The full listing below must be printed exactly, word for word.

→ **Data to examine**
┄┄┄┄┄┄┄┄┄┄┄┄┄┄┄┄┄┄┄┄

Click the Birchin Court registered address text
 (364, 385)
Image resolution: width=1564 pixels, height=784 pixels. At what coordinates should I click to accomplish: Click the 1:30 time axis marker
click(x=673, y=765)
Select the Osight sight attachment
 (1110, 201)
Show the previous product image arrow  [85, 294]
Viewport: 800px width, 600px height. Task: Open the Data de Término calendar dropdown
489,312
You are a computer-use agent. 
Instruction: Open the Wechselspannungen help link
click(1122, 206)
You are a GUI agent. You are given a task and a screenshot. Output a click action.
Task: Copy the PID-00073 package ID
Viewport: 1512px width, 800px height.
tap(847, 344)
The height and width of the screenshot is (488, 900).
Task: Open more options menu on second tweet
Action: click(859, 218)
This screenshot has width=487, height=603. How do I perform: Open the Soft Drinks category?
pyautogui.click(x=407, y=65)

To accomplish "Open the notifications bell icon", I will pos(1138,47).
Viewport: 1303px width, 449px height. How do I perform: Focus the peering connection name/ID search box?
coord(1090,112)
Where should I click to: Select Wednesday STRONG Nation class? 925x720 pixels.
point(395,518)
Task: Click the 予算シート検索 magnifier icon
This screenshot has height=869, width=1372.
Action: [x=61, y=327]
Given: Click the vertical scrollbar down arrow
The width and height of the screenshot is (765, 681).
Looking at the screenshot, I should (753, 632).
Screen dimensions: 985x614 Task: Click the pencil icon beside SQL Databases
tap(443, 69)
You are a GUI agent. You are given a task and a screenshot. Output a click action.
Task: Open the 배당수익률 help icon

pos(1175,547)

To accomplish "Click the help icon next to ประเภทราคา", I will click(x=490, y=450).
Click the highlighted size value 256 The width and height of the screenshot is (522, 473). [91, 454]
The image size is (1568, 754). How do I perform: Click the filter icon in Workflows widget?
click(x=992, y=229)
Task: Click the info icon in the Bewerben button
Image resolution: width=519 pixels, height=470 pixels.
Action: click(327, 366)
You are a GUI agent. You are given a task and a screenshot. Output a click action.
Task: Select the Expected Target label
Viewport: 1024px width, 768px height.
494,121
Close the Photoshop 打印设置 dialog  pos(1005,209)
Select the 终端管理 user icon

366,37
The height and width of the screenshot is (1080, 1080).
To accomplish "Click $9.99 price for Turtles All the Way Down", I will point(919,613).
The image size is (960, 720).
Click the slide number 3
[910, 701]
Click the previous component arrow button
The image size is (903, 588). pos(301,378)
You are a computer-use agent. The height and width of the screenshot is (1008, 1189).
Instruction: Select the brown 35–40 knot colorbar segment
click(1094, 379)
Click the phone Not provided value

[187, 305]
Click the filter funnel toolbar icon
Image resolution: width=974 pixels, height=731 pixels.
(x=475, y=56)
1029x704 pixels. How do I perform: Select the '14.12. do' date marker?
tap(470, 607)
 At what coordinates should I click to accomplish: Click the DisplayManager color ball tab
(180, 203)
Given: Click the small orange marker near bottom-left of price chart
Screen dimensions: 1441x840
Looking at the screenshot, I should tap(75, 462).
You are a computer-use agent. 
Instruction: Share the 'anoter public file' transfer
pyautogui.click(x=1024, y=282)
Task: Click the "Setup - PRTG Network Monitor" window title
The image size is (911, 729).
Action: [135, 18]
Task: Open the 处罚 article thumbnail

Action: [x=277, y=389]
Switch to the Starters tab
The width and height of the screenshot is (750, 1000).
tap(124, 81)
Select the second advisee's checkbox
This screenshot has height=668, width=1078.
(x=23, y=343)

┄┄┄┄┄┄┄┄┄┄┄┄┄┄┄┄┄┄┄┄

→ **Response area**
Click the Birchin Court registered address text
 (364, 385)
Image resolution: width=1564 pixels, height=784 pixels. At what coordinates should I click to accomplish: Click the 1:30 time axis marker
click(x=673, y=765)
Select the Osight sight attachment
 (1110, 201)
Show the previous product image arrow  [85, 294]
Viewport: 800px width, 600px height. Task: Open the Data de Término calendar dropdown
489,312
You are a computer-use agent. 
Instruction: Open the Wechselspannungen help link
click(1122, 206)
You are a GUI agent. You are given a task and a screenshot. Output a click action.
Task: Copy the PID-00073 package ID
Viewport: 1512px width, 800px height.
tap(847, 344)
The height and width of the screenshot is (488, 900).
Task: Open more options menu on second tweet
Action: click(859, 218)
This screenshot has width=487, height=603. How do I perform: Open the Soft Drinks category?
pyautogui.click(x=407, y=65)

To accomplish "Open the notifications bell icon", I will pos(1138,47).
Viewport: 1303px width, 449px height. How do I perform: Focus the peering connection name/ID search box?
coord(1090,112)
Where should I click to: Select Wednesday STRONG Nation class? 925x720 pixels.
point(395,518)
Task: Click the 予算シート検索 magnifier icon
This screenshot has height=869, width=1372.
Action: [x=61, y=327]
Given: Click the vertical scrollbar down arrow
The width and height of the screenshot is (765, 681).
Looking at the screenshot, I should (753, 632).
Screen dimensions: 985x614 Task: Click the pencil icon beside SQL Databases
tap(443, 69)
You are a GUI agent. You are given a task and a screenshot. Output a click action.
Task: Open the 배당수익률 help icon

pos(1175,547)

To accomplish "Click the help icon next to ประเภทราคา", I will click(x=490, y=450).
Click the highlighted size value 256 The width and height of the screenshot is (522, 473). [91, 454]
The image size is (1568, 754). How do I perform: Click the filter icon in Workflows widget?
click(x=992, y=229)
Task: Click the info icon in the Bewerben button
Image resolution: width=519 pixels, height=470 pixels.
Action: click(327, 366)
You are a GUI agent. You are given a task and a screenshot. Output a click action.
Task: Select the Expected Target label
Viewport: 1024px width, 768px height.
494,121
Close the Photoshop 打印设置 dialog  pos(1005,209)
Select the 终端管理 user icon

366,37
The height and width of the screenshot is (1080, 1080).
To accomplish "Click $9.99 price for Turtles All the Way Down", I will point(919,613).
The image size is (960, 720).
Click the slide number 3
[910, 701]
Click the previous component arrow button
The image size is (903, 588). pos(301,378)
You are a computer-use agent. The height and width of the screenshot is (1008, 1189).
Instruction: Select the brown 35–40 knot colorbar segment
click(1094, 379)
Click the phone Not provided value

[187, 305]
Click the filter funnel toolbar icon
Image resolution: width=974 pixels, height=731 pixels.
(x=475, y=56)
1029x704 pixels. How do I perform: Select the '14.12. do' date marker?
tap(470, 607)
 At what coordinates should I click to accomplish: Click the DisplayManager color ball tab
(180, 203)
Given: Click the small orange marker near bottom-left of price chart
Screen dimensions: 1441x840
Looking at the screenshot, I should tap(75, 462).
You are a computer-use agent. 
Instruction: Share the 'anoter public file' transfer
pyautogui.click(x=1024, y=282)
Task: Click the "Setup - PRTG Network Monitor" window title
The image size is (911, 729).
Action: [135, 18]
Task: Open the 处罚 article thumbnail

Action: [x=277, y=389]
Switch to the Starters tab
The width and height of the screenshot is (750, 1000).
tap(124, 81)
Select the second advisee's checkbox
This screenshot has height=668, width=1078.
(x=23, y=343)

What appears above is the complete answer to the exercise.